17/12/2019

Bruxelles, le 17 décembre 2019. L'asthme est une inflammation chronique des voies respiratoires, liée  aux l’allergies chez environ la moitié des enfants asthmatiques. L’affection est très fréquente chez les jeunes enfants du monde entier. La situation n’est pas différente en Belgique, selon une nouvelle étude des Mutualités Libres réalisée chez les enfants et adolescents âgés de 2 à 18 ans. Près d'1 enfant de 2 à 6 ans sur 4 (23,8 %) a pris au moins 1 médicament contre l'asthme en 2018. Pour les enfants et les adolescents âgés de 7 à 18 ans, ce chiffre passe à un peu moins de 1 sur 10 (8,7 %). Mais, au total, il s’agit encore et toujours d’1 enfant et adolescent de 2 à 18 ans sur 8 qui a pris un médicament contre l'asthme en 2018.

Difficile à diagnostiquer

Tous les enfants qui prennent des médicaments contre l'asthme souffrent-ils réellement de la maladie ? Il s’avère que non. L'asthme est difficile à diagnostiquer. Ce n'est qu'à partir de l'âge de 6 ans que les médecins peuvent utiliser les tests respiratoires fonctionnels pour confirmer le diagnostic de l'asthme. Avant cet âge,  ils doivent se baser sur les symptômes (respiration sifflante, essoufflement, toux...) et antécédents familiaux (allergies, asthme). Le nombre d'enfants qui prend des médicaments contre l'asthme diminue également avec l'âge.
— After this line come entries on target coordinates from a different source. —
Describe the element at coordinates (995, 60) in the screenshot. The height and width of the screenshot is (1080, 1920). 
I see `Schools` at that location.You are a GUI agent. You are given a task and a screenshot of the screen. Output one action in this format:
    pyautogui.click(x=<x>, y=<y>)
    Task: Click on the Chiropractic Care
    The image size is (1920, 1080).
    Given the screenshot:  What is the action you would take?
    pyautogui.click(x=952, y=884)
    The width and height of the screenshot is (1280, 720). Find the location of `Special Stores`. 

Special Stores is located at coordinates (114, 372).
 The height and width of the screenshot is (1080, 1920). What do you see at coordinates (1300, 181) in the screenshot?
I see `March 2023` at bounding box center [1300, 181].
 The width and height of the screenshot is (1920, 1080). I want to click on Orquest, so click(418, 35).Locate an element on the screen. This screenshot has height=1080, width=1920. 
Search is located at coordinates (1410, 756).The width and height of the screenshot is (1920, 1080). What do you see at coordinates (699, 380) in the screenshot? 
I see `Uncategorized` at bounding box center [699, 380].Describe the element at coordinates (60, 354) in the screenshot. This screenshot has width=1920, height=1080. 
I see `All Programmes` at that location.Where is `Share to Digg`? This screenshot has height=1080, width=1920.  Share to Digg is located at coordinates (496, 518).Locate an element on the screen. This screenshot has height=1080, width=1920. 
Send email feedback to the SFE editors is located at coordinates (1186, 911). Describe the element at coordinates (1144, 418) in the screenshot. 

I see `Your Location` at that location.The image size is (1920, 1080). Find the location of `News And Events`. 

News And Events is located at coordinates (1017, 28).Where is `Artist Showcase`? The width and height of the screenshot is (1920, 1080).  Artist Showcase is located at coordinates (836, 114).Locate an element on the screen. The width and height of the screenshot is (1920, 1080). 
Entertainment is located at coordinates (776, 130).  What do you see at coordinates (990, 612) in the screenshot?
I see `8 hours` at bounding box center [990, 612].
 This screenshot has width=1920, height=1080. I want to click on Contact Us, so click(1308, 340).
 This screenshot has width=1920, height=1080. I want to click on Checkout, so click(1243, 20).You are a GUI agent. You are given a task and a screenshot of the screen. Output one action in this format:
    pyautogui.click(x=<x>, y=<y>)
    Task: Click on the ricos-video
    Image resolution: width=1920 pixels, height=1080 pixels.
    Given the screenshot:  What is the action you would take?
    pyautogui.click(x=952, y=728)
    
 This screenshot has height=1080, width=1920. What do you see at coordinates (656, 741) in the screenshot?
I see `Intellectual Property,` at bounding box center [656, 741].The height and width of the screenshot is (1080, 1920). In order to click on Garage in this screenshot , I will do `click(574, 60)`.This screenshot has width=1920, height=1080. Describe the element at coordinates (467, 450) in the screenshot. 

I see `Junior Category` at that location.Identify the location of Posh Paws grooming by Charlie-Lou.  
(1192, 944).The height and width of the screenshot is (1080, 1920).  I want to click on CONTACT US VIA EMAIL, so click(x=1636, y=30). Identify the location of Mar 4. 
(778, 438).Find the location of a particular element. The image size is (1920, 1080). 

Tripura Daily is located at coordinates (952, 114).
Parmi les enfants âgés de 2 à 6 ans qui ont pris des médicaments contre l'asthme en 2013, moins d'1 sur 10 a continué à le faire de façon continue jusqu'en 2018. En même temps, certains enfants ne commencent à prendre des médicaments contre l'asthme que sur le tard. Nos chiffres montrent qu'1 adolescent sur 3 qui a pris des médicaments contre l'asthme en 2018, ne l’a pas fait au cours des 5 années précédentes

Plus souvent aux urgences et à l'hôpital

L'asthme se manifeste souvent sous la forme de crises. Il n'est pas toujours possible de le contrôler à la maison. Les enfants et les adolescents qui prennent des médicaments contre l'asthme sont donc plus susceptibles de se retrouver aux urgences. Il s'agit de 30,3 %, contre 19,4 % pour les enfants et les adolescents qui ne prennent pas de médicaments contre l'asthme. De plus, les maladies respiratoires, dont l'asthme, sont l'une des principales causes d'hospitalisation des jeunes enfants dans notre pays. Les enfants auxquels un médicament contre l'asthme a été prescrit sont deux fois plus susceptibles d'être hospitalisés avec une nuitée que ceux auxquels ce type de médicament n’a pas été prescrit.

Prévention et accompagnement

La pollution atmosphérique et la fumée de tabac font partie des facteurs qui peuvent favoriser l’asthme. C'est pourquoi les Mutualités Libres demandent notamment de réduire la norme standard sur les particules fines à 10 microgrammes par mètre cube et par an, afin de nous rapprocher de la recommandation de l'Organisation mondiale de la santé (OMS). Une réduction de la teneur en oxyde d'azote s’impose également. De plus, les Mutualités Libres soulignent l'importance d'un environnement non-fumeur afin de préserver les voies respiratoires des enfants.

L'asthme a un impact physique, émotionnel et social sur la vie des enfants. Le rôle des parents est donc très important. Pour être en mesure d’y répondre, il est essentiel que les prestataires de soins les informent correctement et les accompagnent concernant les symptômes et la manière d’aborder la maladie. Des outils éducatifs adaptés aux enfants et aux parents peuvent aider les prestataires de soins.